PROVIDED TEXT>
But for all they do to boost the economy, women continue to get the shaft across the American workplace. It’s not just the wage gap — which remains at around 20 percent four decades after equal wages were made the law of the land (According to the AFL-CIO, the average 25 year-old woman will lose almost a half million dollars over her working life). And it’s not just the “glass ceiling” (white men make up les than a third of the workforce, but hold almost 95 percent of top corporate positions, women make up 46 percent of the workforce, but hold less than five percent). The real problem facing working women in the U.S. is that we have the most inflexible workplaces in the developed world.
According to Harvard’s Project on Global Working Families (PDF), the United States is one of only five countries out of 168 studied that doesn’t mandate some form of paid maternal leave. The only other advanced economy among those five was Australia’s, where women are guaranteed an entire year of unpaid leave. That puts the U.S. — the wealthiest nation on the planet — in the company of Lesotho, Papua New Guinea, and Swaziland.
Well there’s something to be proud of.

DATA EXTRACT>

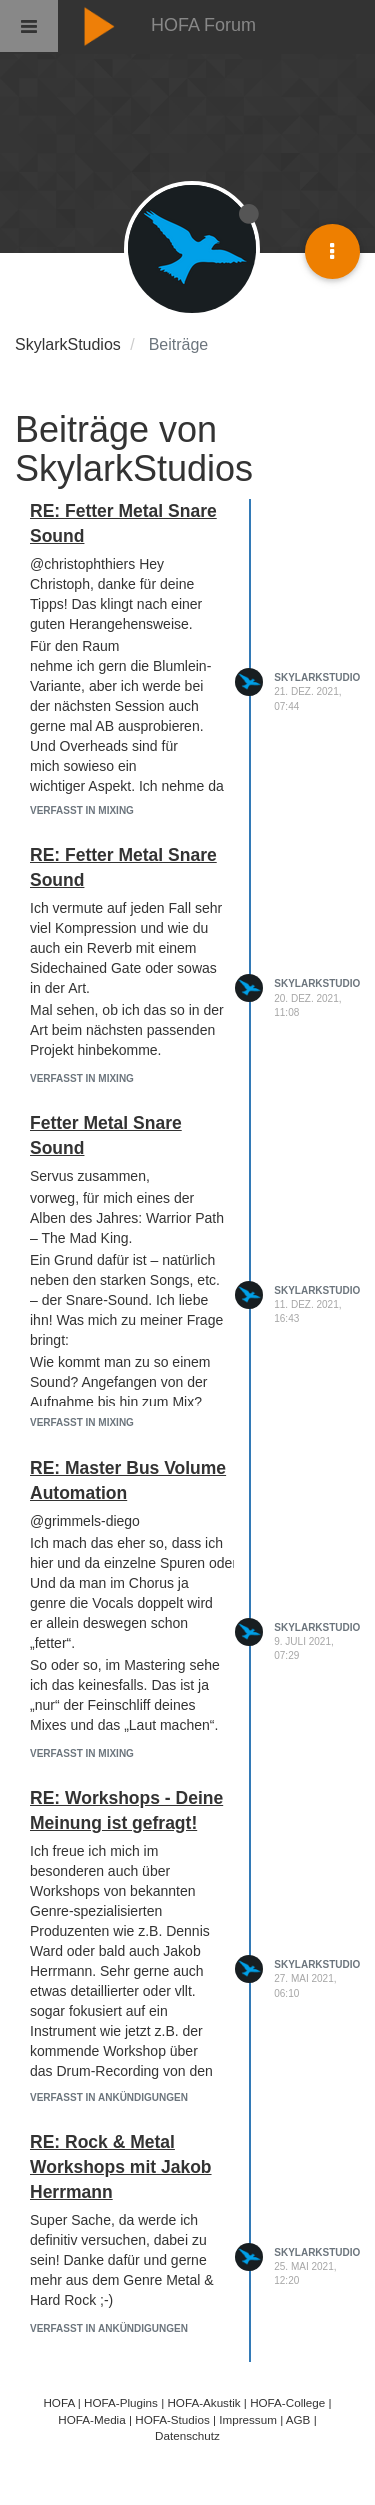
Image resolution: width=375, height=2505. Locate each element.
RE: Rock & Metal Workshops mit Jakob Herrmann (121, 2167)
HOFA (58, 2402)
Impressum (248, 2419)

TASK INSTRUCTIONS>
**a.** In the passage on women in the American workplace, how many of the 168 countries studied do not mandate some form of paid maternal leave?
**b.** Rewrite the passage on women in the American workplace from "According to Harvard’s" to "be proud of.", swapping "unpaid leave" for "job-protected leave".
**c.** Carry the passage on women in the American workplace forward from its final sentence.

SOLVED PROBLEMS>
**a.** Five countries, the United States among them.

**b.**
According to Harvard’s Project on Global Working Families (PDF), the United States is one of only five countries out of 168 studied that doesn’t mandate some form of paid maternal leave. The only other advanced economy among those five was Australia’s, where women are guaranteed an entire year of job-protected leave. That puts the U.S. — the wealthiest nation on the planet — in the company of Lesotho, Papua New Guinea, and Swaziland.
Well there’s something to be proud of.

**c.**
That means that women in America face a unique burden. Regardless of how enlightened we believe we are, the yoke of housework and childrearing and eldercare still fall disproportionately on women. The legendary progressive economist Marilyn Waring was the first to consider the economics of unpaid housework in the 1980s. Waring estimated that if what has traditionally been thought of as “women’s work” were counted economically, it would constitute the world’s single largest service and production sector.
Women haven’t caught a break at home to compensate for going to work in the numbers that they have in recent decades. Suzanne Bianchi, a sociologist at the University of Maryland, studied time-use surveys and found that working mothers spent an average of 12 hours a week on child care in 2003, an hour more than stay-at-home mothers did in 1975. That double-burden constrains women’s workforce participation, lowers fertility rates, and impacts the wealth of both women and two-income families in myriad ways.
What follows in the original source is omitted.